This information is intended for use by health professionals

1. Name of the medicinal product

Panadol Ultra

2. Qualitative and quantitative composition

Each tablet contains Paracetamol Ph Eur 500 mg, Codeine phosphate hemihydrate Ph Eur 12.8 mg

Excipients: contains lactose.

For excipients, see 6.1

3. Pharmaceutical form

Tablet

4. Clinical particulars
4.1 Therapeutic indications

Codeine is indicated in patients older than 12 years of age for the treatment of acute moderate pain which is not considered to be relieved by other analgesics such as paracetamol, aspirin or ibuprofen (alone).

Panadol Ultra Tablets are recommended for the relief of migraine, headache, dental pain, period pain, backache, arthritic & rheumatic pain, strains & sprains and sciatica.

4.2 Posology and method of administration

Adults aged 18 years and over (including the elderly) Two tablets up to 4 times a day.

This dose should not be repeated more frequently than every 4 hours, and not more than 4 doses should be given in any 24 hour period. Do not take for more than 3 days without consulting a doctor.

Children aged 16 to18 years

Two tablets up to 4 times a day.

This dose should not be repeated more frequently than every 6 hours, and not more than 4 doses should be given in any 24 hour period. Do not take for more than 3 days without consulting a doctor.

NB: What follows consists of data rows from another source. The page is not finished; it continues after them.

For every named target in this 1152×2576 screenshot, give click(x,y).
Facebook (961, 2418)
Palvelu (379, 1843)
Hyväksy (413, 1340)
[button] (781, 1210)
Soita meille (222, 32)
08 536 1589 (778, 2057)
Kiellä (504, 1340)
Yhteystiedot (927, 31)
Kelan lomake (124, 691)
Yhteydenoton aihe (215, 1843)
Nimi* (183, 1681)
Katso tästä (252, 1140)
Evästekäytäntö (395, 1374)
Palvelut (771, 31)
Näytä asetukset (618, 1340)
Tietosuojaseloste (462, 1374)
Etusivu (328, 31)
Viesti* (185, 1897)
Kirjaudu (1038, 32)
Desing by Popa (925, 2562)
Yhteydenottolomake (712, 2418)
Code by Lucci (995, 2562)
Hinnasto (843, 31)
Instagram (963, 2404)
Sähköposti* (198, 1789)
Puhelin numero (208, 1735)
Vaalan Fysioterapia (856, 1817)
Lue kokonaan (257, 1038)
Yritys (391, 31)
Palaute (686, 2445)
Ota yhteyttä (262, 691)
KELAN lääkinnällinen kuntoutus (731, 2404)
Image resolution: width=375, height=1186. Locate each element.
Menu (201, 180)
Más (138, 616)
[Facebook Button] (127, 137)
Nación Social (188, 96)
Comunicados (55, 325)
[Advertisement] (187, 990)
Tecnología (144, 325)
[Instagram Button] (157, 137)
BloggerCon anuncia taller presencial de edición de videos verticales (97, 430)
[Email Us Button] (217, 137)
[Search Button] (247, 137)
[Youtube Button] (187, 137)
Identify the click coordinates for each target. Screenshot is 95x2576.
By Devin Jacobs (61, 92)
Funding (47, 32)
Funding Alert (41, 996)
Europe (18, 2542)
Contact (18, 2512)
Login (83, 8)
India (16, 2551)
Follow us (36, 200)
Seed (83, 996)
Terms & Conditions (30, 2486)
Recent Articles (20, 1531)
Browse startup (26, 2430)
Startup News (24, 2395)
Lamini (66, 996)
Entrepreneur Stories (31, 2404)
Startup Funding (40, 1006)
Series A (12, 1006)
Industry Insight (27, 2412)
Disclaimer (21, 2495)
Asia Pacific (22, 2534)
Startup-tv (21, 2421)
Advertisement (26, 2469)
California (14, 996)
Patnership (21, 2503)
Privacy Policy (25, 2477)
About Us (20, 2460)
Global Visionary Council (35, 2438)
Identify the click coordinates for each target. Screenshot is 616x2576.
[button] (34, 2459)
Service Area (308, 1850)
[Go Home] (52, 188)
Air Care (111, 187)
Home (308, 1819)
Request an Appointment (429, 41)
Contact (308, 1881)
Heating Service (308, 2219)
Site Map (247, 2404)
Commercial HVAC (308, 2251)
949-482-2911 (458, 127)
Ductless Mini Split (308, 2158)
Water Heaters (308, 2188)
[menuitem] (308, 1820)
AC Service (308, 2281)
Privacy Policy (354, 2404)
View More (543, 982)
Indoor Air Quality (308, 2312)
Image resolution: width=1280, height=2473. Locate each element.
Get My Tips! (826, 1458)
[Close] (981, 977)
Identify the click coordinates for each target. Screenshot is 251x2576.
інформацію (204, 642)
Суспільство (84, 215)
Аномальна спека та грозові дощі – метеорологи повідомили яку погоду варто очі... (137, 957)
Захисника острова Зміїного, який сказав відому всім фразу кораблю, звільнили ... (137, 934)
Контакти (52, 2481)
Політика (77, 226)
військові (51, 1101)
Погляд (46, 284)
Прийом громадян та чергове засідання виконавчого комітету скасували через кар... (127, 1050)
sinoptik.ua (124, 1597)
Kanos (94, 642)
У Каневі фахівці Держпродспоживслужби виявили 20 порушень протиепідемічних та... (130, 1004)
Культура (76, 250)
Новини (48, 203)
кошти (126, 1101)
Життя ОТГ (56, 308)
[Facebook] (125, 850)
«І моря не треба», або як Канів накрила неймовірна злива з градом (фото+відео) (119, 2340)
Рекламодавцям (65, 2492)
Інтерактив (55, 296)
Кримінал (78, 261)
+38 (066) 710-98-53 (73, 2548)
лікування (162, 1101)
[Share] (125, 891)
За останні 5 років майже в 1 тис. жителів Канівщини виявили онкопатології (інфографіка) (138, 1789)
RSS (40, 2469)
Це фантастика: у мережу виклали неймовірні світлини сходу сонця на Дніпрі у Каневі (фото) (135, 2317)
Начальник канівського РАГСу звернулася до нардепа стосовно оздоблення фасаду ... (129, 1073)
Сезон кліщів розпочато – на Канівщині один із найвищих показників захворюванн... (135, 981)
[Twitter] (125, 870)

Children aged 12 to15 years

One tablet up to four times a day.

This dose should not be repeated more frequently than every 6 hours, and not more than 4 doses should be given in any 24 hour period. Do not take for longer than 3 days without consulting a doctor.

Children (under12years)

Not recommended for children under 12 years of age. For oral administration only.

Do not take for more than 3 days continuously without medical review.

4.3 Contraindications

Hypersensitivity to paracetamol, codeine, opioid analgesics or any of the other constituents. Codeine is contraindicated in all patients under18 years who undergo tonsillectomy and/or adenoidectomy for obstructive sleep apnoea.

Use of codeine containing products is contraindicated in mothers who are breast feeding.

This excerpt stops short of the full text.